BANGKOK (Arrahmah.com) – Organisasi-organisasi internasional sedang berusaha untuk menekan pemerintah Thailand untuk melakukan investigasi independen bersama dengan PBB atas kasus penemuan kuburan massal Rohingya di kamp perdagangan manusia di Thailand selatan, sebagaimana dilansir oleh World Bulletin, Sabtu (2/5/2015).
Junta Thailand mengatakan bahwa mereka telah berusaha untuk memberantas perdagangan manusia dan menjadikan hal tersebut sebagai prioritas utama setelah negara itu mendapatkan rekor terburuk kasus perdagangan manusian versi laporan Perdagangan Manusia Departemen Luar Negeri AS pada bulan Juni tahun lalu.
Tapi organisasi seperti Human Rights Watch mengatakan bahwa para pejabat lokal tetap terlibat.
“Temuan dari kuburan massal di sebuah kamp perdagangan agak mengejutkan,” ungkap Brad Adams, direktur Human Rights Watch untuk Asia, mengatakan dalam sebuah pernyataan pada Sabtu (2/5/2015).
“Keterlibatan panjang pejabat Thailand dalam perdagangan manusia membutuhkan penyelidikan independen dengan bantuan PBB untuk mengungkap kebenaran dan meminta pihak yang bertanggung jawab untuk menjelaskannya.”

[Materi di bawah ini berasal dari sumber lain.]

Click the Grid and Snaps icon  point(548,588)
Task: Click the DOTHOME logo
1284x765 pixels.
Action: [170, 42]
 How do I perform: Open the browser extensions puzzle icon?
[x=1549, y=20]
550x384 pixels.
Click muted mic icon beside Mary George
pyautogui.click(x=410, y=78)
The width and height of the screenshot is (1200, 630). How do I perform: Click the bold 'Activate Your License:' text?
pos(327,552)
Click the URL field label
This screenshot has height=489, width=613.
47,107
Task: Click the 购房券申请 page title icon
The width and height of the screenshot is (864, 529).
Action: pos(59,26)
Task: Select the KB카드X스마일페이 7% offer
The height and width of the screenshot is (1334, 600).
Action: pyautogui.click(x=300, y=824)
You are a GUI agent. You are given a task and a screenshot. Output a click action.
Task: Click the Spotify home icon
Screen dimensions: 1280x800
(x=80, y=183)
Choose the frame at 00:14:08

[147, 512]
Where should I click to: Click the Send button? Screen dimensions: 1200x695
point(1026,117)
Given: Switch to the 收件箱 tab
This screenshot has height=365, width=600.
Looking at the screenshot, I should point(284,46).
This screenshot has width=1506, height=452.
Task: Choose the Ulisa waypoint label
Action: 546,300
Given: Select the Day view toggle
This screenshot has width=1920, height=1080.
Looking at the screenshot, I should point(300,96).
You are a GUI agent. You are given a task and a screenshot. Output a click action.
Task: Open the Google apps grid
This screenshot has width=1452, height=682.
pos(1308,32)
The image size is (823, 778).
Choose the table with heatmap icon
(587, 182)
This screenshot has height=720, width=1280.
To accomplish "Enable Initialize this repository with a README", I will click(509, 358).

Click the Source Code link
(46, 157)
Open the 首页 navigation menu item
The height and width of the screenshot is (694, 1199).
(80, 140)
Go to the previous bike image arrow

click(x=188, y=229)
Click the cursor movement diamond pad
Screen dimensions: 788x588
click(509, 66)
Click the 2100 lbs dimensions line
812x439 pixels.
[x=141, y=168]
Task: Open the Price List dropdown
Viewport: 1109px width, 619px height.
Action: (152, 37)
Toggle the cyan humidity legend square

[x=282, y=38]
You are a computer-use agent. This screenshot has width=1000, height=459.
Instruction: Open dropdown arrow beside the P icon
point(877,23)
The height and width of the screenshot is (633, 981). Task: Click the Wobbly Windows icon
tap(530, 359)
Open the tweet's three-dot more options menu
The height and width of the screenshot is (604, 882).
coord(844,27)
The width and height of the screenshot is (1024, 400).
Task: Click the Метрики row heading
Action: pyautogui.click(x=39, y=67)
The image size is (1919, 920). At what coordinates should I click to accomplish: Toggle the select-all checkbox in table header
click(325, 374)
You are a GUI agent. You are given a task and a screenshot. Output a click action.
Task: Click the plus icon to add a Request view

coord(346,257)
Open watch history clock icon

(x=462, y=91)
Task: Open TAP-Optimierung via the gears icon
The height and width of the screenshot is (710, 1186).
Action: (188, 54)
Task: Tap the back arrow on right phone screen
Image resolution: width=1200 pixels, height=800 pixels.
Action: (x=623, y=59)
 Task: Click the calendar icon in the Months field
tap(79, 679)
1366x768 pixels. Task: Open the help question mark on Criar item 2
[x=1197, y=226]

Polisi dan petugas penyelamat Thailand, diberitahukan oleh warga desa bahwa telah ditemukan kuburan massal pada Jum’at (1/5) di kamp perdagangan manusia yang terletak di distrik Sadao provinsi Songkla, hanya 300 meter utara dari perbatasan Malaysia.
Sedikitnya 32 kuburan yang ditemukan, dan tim forensik telah mulai menggali mayat-mayat tersebut. Kepala Polisi Thailand mengatakan kepada wartawan di Bangkok bahwa mungkin ada 20 kuburan yang berada lebih dekat dengan kamp.
Seorang warga Bangladesh dalam keadaan kelaparan dan kelelahan juga ditemukan. Dia telah dirawat di rumah sakit dan kondisinya telah mulai stabil.
Penyidik polisi mengatakan bahwa mereka menduga ada 200 hingga 300 etnis Muslim Rohingya dari Myanmar dan Bangladesh yang dikurung di dalam kamp oleh kelompok pedagang manusia, menunggu keluarga mereka membayar uang tebusan sebelum membiarkan mereka menyeberangi perbatasan ke Malaysia.
Dilaporkan juga bahwa kelompok pedagang manusia tersebut ternyata telah meninggalkan kamp selama seminggu bersama dengan warga Rohingya yang masih hidup.
The Bangkok Post melaporkan bahwa sebagian besar warga Rohingya yang meninggal dan dimakamkan di kamp itu diduga karena kelelahan, kelaparan atau meninggal karena penyakit sambil menunggu pembayaran uang tebusan.”
Etnis Muslim Rohingya yang melarikan diri dari penganiayaan di Myanmar sering dipaksa untuk membayar sejumlah uang dalam jumlah besar kepada para penyelundup untuk membawa mereka ke kapal reyot menuju pantai Thailand.
Sesampai di Thailand, mereka sering menjadi korban dari kelompok pedagangan manusia yang memaksa mereka untuk tinggal di kamp-kamp hutan tersembunyi sampai keluarga mereka datang untuk membayar uang tebusan.
Adams meminta kepada pemerintah Thailand untuk mempublikasikan temuan penyelidikan dan menyeret pihak yang bertanggung jawab ke pengadilan, termasuk pejabat pemerintah yang terlibat.
“Penemuan ini seharusnya mendesak pemerintah Thailand untuk memberantas jaringan perdagangan yang memperkaya pejabat tapi memangsa orang yang sangat rentan,” tambah Adams.